# Help..very odd looking disease?



## ScubbaDuppa (Dec 25, 2007)

Hello all, I have a fully stocked 190l tank consisting of rock,leather corals,tangs,torpedos,dottyback,shrimp etc, and until today a boxfish. I already had a boxfish in my tank and further purchased a longhorn ,once I let it into my tank it appeared to have whitespot so I took it back to the retailer who popped it straight back on for sale 'yes I won't be going back lol'.. Anyway I was advised by a reputable store to use minarol and garlic to try to prevent my other fish developing the disease. a week or so went by and suddenly my box fish became covered in white spots, the next day it was smothered in what looked like thousands of bubbles, days later my tangs etc developed white spots, all fish feeding very well on their live diet of shrimp,seaweed etc and active behavior. I was then told to use octozin by a specialist who I trust very much, 3 days on 3 off etc. Only I am just 5 days into this treatment. The other fish look good, no spots. The boxfish looks same, then within hours I glanced at the the tank and its skin was hanging off, almost like shedding and had lost all balance etc and upside down. Naturally I removed it due to the toxin worries, it later died. What I would like to know, if anyone knows..is what on earth was it,why had its skin come away and what can or should I do to stop this happening to my other fish as the octozin seemingly made the matter worse?. Please any advice would be much appreciated,I miss my boxfish ;( . :roll:


----------



## bobo (Sep 20, 2007)

just taking a guess here but if the longhorn developed white spots - i believe it may have been under stress and so have released its toxins and for some reason those affected / stressed out your other boxfish. This is just a guess, but perhaps shouldnt be ruled out. Longhorn toxins arent as powerful as a normal boxfish - but they may still cause some damage.


----------



## caferacermike (Oct 3, 2006)

Never heard of octozin.

Be aware that box fishes, cow fishes, and tangs are all very susceptible to ICH. You may have seen a fish attempting to shed it's slime coat, not it's skin, as this is a common way to help rid itself of ich.


----------



## ScubbaDuppa (Dec 25, 2007)

Update, Sadly I have now lost all fish except for my pair of dartfishs, who appear to now be spawning, nature works in mysterious ways. My LFS have set me up with a uv steriliser as they say it sounds like a very bad free swimming parasite and hopefully this will attempt to win the battle. Can ICH be a free swimming parasite?, as all I have read about it seems to sound like what has caused the deaths, Does anyone know if the Uv will cure it?, as I have the dartfishs still in the tank the parasite still has a host and I presume still carrying out its cycle, I am told the uv will break the cycle and wondered if anyone had experience of this?. Thanks again.


----------



## okiemavis (Nov 10, 2007)

It could have been velvet disease. It looks a *lot* like white spot and can cause skin to peel away in strips. It can swim from fish to fish and can live at least 24 hours without a fish although probably a few days.

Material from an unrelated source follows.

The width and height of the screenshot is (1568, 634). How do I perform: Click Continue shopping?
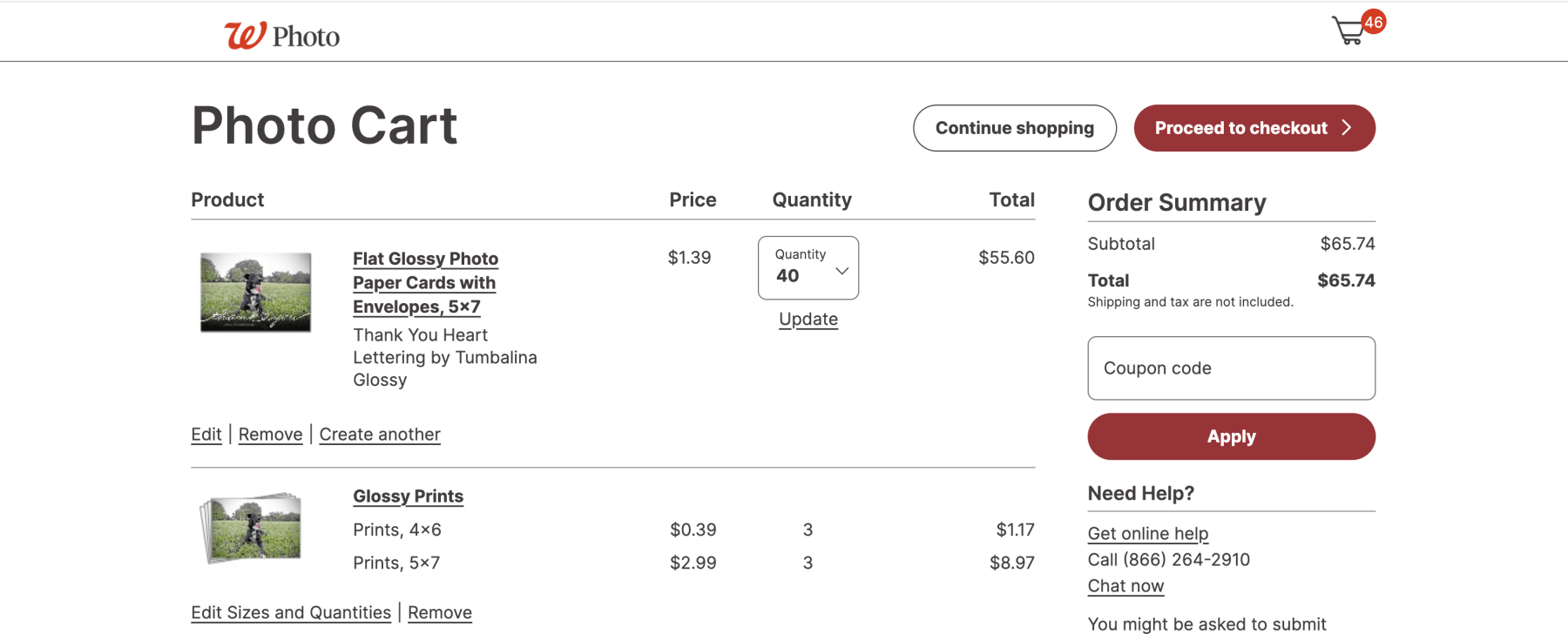click(1014, 128)
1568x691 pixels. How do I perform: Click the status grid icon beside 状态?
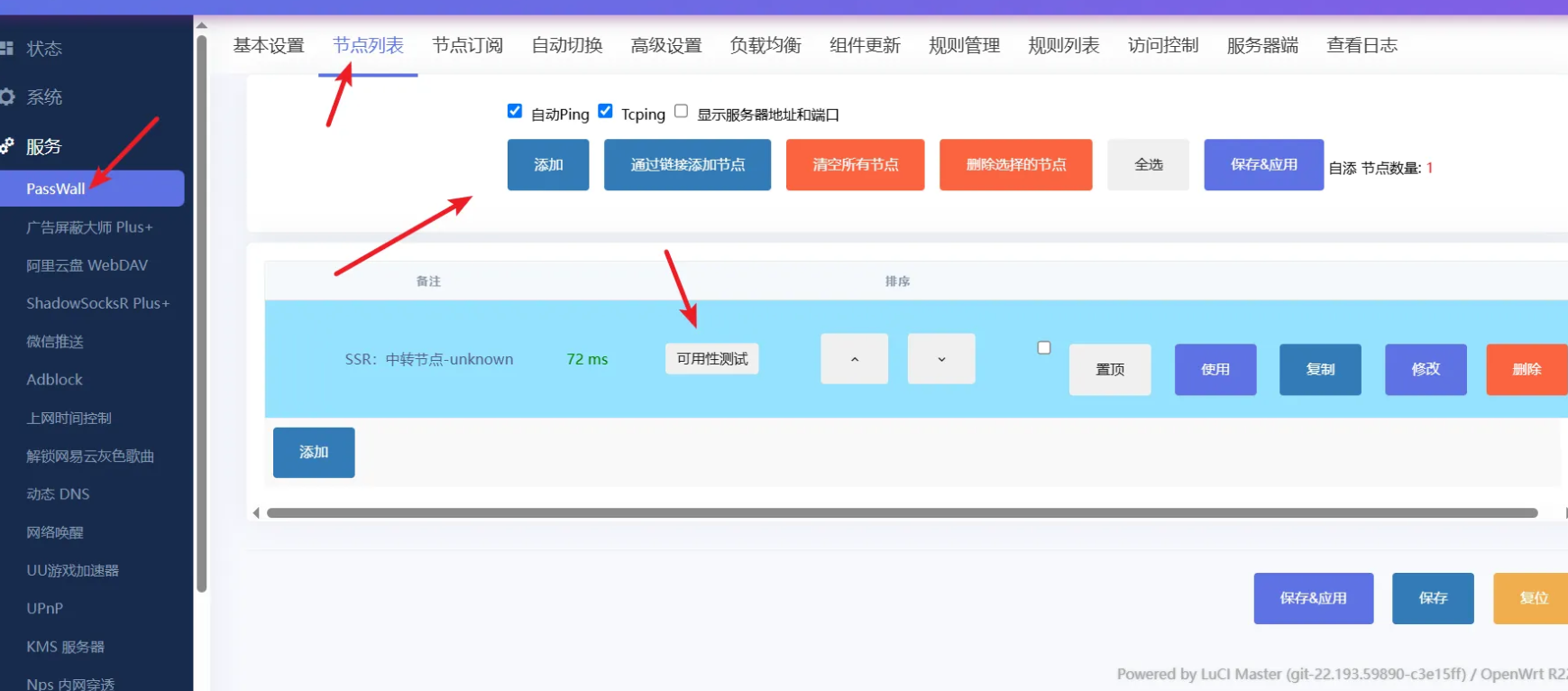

The treatment I've heard for it (although I've never had this disease problem myself) is to remove the surviving fish and give them a 3-4 week copper treatment. If you raise the infected tank's temp to 30-32C for about 3 weeks it will speed up the life cycle of the parasite thereby shortening the time they can survive without fish and make the tank safe again.

Good luck!


----------



## bettababy (Oct 12, 2006)

In answer to your question about UV, yes, this can help a great deal, although you can't rely on it 100% to kill all parasites. Good maintenance practices, good water quality, lack of stress... all of these things together will protect your fish in the future.
All great advice here for you... one thing I'd like to make mention of though... the stress thing... stress doesn't *cause* the illness. Stress simply weakens the fish's immune system, making them very susceptible to any type of illness. Once the immune system is weakend, it leave the fish open to catch whatever is already in the tank, and makes it much harder for the fish to fight it on its own.
I agree with caferacermike about the slime coat, but will also mention that 2 box fish don't belong in the tank together. They don't do well with others of their own species in a small confined space. 
May I ask... how big of a tank is this?


----------



## bobo (Sep 20, 2007)

when someone gives u a tank in litres just divide it by about 4 to get the approximate gallons , my tank is 160l or 42 gallons .. - 190 l is then about 50 gallons - 49.888 to be exact.


----------



## bettababy (Oct 12, 2006)

Thanks bobo, I missed the number of liters in the original post, sorry guys!


----------